## Problem 1
Return everything in the game review from "Questing is also" down to "show for it.", copied word for word.
## Problem 2
Write the next part of the game review, starting right after its final sentence.

:: Text shown

Questing is also pretty unrewarding with nearly all the quests simply awarding XP and maybe some serum (cash). There are some multi-part quests which span chapters, something which you would think would lead to some awesome quest reward. Unfortunately that never happens which is a real disappointment, especially for the more involved side quests. This wouldn’t be so bad if there were amazing items that you could only buy from vendors but there aren’t and so you’re just left with a pile of serum and nothing else to show for it.
Worst of all is the endless retreading of ground you’ll do throughout the game. Sure you’ll visit new areas as the chapters roll on but the vast majority of the game takes place in the first town, Ophir. This wouldn’t be so bad if it wasn’t for the fact that enemies will respawn pretty much every time you traverse through there, necessitating a laborious 10 minute trudge to get to where you’re going every time you go there. There’s no fast travel system to speak of either, so once you’ve finished what you needed to do you’ll have to walk (and likely wade through respawned enemies, again) back to your rover to return home. I can understand that creating new levels is one of the most expensive things developers will have to do (something even legendary developer Bioware got raked over the coals for) but setting more than half the game in one area is just…boring.

::::
:: Excerpted records

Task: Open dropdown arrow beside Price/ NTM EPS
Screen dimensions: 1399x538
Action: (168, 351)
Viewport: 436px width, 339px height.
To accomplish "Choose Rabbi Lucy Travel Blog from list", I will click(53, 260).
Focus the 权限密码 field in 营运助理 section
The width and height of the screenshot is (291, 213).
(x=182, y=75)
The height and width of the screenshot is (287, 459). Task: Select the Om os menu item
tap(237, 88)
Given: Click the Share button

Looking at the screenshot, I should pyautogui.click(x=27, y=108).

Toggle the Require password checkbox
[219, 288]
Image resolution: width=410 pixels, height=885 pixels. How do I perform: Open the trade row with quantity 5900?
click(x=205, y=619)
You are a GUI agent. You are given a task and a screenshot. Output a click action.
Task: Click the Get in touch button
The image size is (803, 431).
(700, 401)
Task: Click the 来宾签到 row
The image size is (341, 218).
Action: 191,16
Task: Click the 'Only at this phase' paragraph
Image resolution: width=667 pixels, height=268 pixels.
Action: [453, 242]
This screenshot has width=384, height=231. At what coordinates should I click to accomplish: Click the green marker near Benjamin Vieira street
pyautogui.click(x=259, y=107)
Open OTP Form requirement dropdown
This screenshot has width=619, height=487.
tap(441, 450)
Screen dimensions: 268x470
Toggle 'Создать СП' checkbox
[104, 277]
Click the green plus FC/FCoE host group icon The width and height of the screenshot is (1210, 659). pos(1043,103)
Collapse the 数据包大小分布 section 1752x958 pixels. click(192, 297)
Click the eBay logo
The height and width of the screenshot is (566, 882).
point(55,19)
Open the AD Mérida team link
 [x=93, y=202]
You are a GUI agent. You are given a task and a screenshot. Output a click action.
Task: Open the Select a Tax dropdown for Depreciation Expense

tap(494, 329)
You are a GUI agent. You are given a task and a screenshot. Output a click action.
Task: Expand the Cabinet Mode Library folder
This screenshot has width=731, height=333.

::::

## Written reply 1
Questing is also pretty unrewarding with nearly all the quests simply awarding XP and maybe some serum (cash). There are some multi-part quests which span chapters, something which you would think would lead to some awesome quest reward. Unfortunately that never happens which is a real disappointment, especially for the more involved side quests. This wouldn’t be so bad if there were amazing items that you could only buy from vendors but there aren’t and so you’re just left with a pile of serum and nothing else to show for it.

## Written reply 2
As always I could forgive the majority of this game’s sins if the story was passable but, frankly, it’s not. Whilst it is interesting to see the world that was set up in Mars: War Logs continued in The Technomancer there’s just not much about it that is captivating. This is probably not helped by the fact the lines are delivered in a flat and lifeless way by pretty much all of the voice actors involved and the poor quality of the lip syncing with the character models.
Realistically all these issues are symptomatic of one thing: trying to do too much with not enough resources. All of the ideas that are implemented in The Technomancer are solid however their execution is sorely lacking. It smacks of a development team that simply didn’t have enough people or time to get the things done that they wanted to. With the average game completion hovering around 26 hours or so they could have easily cut it in half and still had a great length RPG on their hands. Instead however Spiders chose to try and pack as much in as they could and the overall quality of the game suffered as a result. Whilst this should be unsurprising (since this is kind of their thing) if Spiders ever wants to drag themselves out of the B-grade hell they’ve found themselves in they’re going to have to change the way in which they approach building games.
The Technomancer is another unfortunate swing and miss for Spiders, once again aspiring to the greatness that it never achieved. Whilst The Technomancer has all the trappings of an AAA RPG none of them are implemented well or fully, leaving the resulting experience feeling half-baked at best. To be sure though this is Spiders’ best effort to date but the mistakes that they’ve made before still seem to haunt them even to this day. I can really only recommend this if you’re as twisted as me and like playing a train wreck from time to time, just to remind you how good most games are these days.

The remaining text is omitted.